What has nearly a decade of trauma done to our faith?  

That's a good question.  I'm still struggling to find the words for an answer.  But our faith is still the compass.  The same faith that led us to answer God's call in the past continues to lead us forward.  With much wider-eyes than before, for sure, we step forward in faith and continuing to build.

Tuesday, April 19, 2016

Blog Silence

A little over seven years ago, the writing on this blog came to a screeching halt.  For so many reasons.  I read a story today called The Silence of Adoption, and it occurred to me that, perhaps, it was time to play a bit of catch-up here in this space.  For today, however, I'll share The Silence of Adoption as a very teeny, tiny baby step forward.

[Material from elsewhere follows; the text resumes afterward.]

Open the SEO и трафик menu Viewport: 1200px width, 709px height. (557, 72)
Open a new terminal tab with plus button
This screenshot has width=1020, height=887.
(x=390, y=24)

Thursday, December 24, 2009

Santa Tracker

Wondering where Santa's sleigh and reindeer are right now?  Grab your kiddos and check out this nifty site from NORAD (yes, the air defense people) and see how much longer until Jolly Old St. Nick is in your neck of the woods!

"For more than 50 years, NORAD and its predecessor, the Continental Air Defense Command (CONAD) have tracked Santa’s Christmas Eve flight.
The tradition began in 1955 after a Colorado Springs-based Sears Roebuck & Co. advertisement for children to call Santa misprinted the telephone number. Instead of reaching Santa, the phone number put kids through to the CONAD Commander-in-Chief's operations "hotline." The Director of Operations at the time, Colonel Harry Shoup, had his staff check the radar for indications of Santa making his way south from the North Pole. Children who called were given updates on his location, and a tradition was born."

And if there's a skeptic in your midst, have he or she check out Virgina's famous letter to the Chicago Sun-Times from over a century ago.  It still rings true today, doesn't it? 
If there is one thing true about Christmas it is that it was, is and continues to be a time for miracles--beginning with the birth of our Savior.  Wishing you all the joy of the miracle of Christmas--today and always!

What to do with the Egg-stra Eggnog

There's an extra half-gallon of egg nog in my fridge since the night of the adult Christmas party.  I'm thinking that making these muffins might be a wise use of my surplus, but Candace had another plan.

Me:  What am I going to do with all this eggnog?

Candace:  Daddy loves eggnog.  Let's give it to him.

Me:  But Daddy is the ONLY person in our house who will drink it and there is a lot left.

Candace:  (grinning the wild grin of a child on Christmas Eve) No, mommy.  Daddy and Santa like eggnog.  They can share.

How can I argue with that sweet logic?